Mar 30, 2016 08:20 AM EDT
Indian Department of Industrial Policy and Promotion (DIPP) has announced on Tuesday that online market places can get 100% foreign direct investment (FDI). The announcement appears as part of new set of guidelines that aims at clearly defining overseas investment rules in the booming ecommerce sector of India.
Indian online retail portals such as Flipkart and Snapdeal have attained attraction drawing valuations. The ecommerce portals have structured themselves as aggregators offering marketplaces for people to choose and buy products of companies displaying goods for sale through these gateways. In addition to local ecommerce vendors, global retailers like Amazon and eBay have also started operations in India through their subsidiaries, reports Hindustan Times.
India has started opening up its retail sector in 2011 after years of conservative policies. But the country hasn't laid down explicit rules regulating FDI in the fastest growing sector. According to the commerce ministry notification issued on Tuesday, FDI may also be used in providing services including warehousing, inventory and payment processing to the merchants, reports Reuters.
However, the notification doesn't allow the ecommerce companies in influencing prices of the goods sold through their websites. Furthermore, it restricts the online marketplaces to procure not more than 25% of the goods sold from a single merchant.
The DIPP notification also furnishes definition of 'ecommerce', 'inventory based model' and 'market place model' to bring clarity in this sector. The market place model represents an IT platform by an ecommerce entity on a digital and electronic network.
The model acts as a facilitator between buyer and seller. Meanwhile, the inventory based model signifies ecommerce activity centering inventory and services owned by ecommerce entity. The model allows selling of goods direct to the consumers, clarifies India TV citing the new guideline as the source.
Global giant Amazon and foreign funded local vendors like Flipkart and Snapdeal do not own inventory. Instead, they act as platforms connecting buyers and sellers through support services for a commission and hence will have to follow the market place model, according to the new guideline.
An explicit position from the government formulating ecommerce has long been overdue in India. Hence, circulation of guidelines including specific clarification has been welcomed by Vivek Gupta, a partner at BMR Advisors. Merrill Lynch from Bank of America has forecast that Indian ecommerce business will grow to $220 billion by 2025 from about $11 billion of sales revenue recorded last year.
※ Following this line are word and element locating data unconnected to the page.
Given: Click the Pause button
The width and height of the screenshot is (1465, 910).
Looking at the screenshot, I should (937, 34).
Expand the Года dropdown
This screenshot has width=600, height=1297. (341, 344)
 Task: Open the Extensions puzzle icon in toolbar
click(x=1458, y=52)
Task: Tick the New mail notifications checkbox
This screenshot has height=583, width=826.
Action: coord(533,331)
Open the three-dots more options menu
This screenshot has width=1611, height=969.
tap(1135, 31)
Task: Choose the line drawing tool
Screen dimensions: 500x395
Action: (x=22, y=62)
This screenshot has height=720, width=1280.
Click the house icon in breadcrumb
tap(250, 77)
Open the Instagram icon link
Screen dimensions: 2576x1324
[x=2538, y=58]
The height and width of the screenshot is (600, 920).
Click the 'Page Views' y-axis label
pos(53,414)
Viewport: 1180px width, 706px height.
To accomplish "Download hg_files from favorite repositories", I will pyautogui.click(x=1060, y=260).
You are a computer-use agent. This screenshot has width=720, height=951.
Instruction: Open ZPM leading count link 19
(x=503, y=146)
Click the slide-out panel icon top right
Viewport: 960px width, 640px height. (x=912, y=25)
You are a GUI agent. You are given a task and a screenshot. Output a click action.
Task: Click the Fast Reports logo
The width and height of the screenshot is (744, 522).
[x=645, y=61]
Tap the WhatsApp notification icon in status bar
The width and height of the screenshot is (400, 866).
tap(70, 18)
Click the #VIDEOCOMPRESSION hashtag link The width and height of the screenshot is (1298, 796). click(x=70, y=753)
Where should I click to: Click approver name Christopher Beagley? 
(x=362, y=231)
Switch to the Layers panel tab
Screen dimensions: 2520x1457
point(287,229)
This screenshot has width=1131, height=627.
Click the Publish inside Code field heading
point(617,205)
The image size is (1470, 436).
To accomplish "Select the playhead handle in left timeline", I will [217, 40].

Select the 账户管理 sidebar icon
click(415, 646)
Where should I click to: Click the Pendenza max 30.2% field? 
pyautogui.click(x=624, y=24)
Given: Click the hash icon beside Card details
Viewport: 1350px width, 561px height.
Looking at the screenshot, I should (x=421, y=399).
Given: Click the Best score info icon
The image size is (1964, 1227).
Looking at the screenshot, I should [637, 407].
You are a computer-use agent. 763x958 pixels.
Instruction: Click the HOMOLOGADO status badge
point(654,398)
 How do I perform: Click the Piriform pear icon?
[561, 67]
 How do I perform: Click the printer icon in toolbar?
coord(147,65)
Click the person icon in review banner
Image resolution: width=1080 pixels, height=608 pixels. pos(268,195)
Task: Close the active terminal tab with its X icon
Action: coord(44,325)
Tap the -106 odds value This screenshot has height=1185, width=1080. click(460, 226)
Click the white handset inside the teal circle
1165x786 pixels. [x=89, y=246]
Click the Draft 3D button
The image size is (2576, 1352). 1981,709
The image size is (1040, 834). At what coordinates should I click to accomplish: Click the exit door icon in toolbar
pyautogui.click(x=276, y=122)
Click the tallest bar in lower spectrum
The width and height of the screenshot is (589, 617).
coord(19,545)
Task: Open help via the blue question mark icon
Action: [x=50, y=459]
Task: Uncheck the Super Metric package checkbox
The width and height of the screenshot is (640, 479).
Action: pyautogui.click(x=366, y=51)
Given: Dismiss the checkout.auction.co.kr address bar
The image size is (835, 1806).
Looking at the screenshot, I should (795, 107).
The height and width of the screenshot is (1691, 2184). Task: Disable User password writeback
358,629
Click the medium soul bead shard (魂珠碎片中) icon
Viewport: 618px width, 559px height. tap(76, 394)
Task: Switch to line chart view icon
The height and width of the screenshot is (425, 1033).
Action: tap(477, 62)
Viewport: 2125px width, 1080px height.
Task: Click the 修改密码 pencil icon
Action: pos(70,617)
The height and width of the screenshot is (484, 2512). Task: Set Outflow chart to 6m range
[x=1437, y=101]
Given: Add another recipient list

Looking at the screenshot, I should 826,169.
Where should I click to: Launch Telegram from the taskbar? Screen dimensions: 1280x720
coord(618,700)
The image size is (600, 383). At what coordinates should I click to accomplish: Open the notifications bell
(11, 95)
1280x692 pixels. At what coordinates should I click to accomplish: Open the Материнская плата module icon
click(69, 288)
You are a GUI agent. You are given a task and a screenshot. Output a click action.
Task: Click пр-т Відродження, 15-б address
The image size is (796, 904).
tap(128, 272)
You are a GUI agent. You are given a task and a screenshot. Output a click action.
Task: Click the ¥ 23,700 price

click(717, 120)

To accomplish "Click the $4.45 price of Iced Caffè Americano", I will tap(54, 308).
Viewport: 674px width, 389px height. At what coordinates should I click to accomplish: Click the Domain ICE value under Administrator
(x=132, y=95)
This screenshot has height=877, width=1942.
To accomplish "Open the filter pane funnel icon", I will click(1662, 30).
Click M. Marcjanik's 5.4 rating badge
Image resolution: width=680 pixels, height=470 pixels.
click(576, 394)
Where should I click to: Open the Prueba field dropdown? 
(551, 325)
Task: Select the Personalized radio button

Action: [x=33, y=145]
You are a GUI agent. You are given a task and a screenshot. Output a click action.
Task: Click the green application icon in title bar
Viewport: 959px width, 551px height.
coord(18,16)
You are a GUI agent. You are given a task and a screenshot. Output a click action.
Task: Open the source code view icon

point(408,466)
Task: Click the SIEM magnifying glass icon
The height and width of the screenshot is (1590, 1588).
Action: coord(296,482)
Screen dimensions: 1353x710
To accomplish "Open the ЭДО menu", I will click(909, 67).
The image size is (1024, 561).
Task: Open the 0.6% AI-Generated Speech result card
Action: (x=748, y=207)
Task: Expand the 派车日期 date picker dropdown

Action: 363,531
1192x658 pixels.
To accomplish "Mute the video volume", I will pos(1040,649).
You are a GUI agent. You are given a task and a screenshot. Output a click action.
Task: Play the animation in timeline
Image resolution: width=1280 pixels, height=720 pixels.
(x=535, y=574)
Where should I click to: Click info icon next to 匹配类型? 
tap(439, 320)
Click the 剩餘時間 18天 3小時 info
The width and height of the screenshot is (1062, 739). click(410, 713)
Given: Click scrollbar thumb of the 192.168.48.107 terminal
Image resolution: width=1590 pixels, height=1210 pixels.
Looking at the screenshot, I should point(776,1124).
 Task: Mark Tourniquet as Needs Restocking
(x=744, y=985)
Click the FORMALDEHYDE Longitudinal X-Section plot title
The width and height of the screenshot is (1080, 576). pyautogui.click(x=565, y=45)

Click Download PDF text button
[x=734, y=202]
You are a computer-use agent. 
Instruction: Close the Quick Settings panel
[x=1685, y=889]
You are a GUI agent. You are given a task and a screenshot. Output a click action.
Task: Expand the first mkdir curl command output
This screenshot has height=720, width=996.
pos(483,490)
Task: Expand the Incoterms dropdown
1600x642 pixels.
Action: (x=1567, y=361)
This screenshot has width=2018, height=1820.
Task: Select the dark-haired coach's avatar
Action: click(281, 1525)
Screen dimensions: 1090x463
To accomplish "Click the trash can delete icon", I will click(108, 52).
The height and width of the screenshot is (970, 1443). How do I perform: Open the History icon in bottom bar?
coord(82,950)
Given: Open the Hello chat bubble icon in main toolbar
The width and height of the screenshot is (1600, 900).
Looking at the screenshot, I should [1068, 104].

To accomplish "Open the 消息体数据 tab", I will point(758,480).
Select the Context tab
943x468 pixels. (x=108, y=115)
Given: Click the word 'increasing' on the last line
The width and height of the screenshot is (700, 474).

Indian local ecommerce vendors Flipkart and Snapdeal have received foreign funds despite absence of guidelines on foreign direct investment in this sector. Following a widespread call from the industry insiders, Indian foreign ministry on Tuesday has issued a new guideline for regulating the fastest growing sector. The booming industry is expected to grow up to $220 billion by 2025 in terms of sales revenue.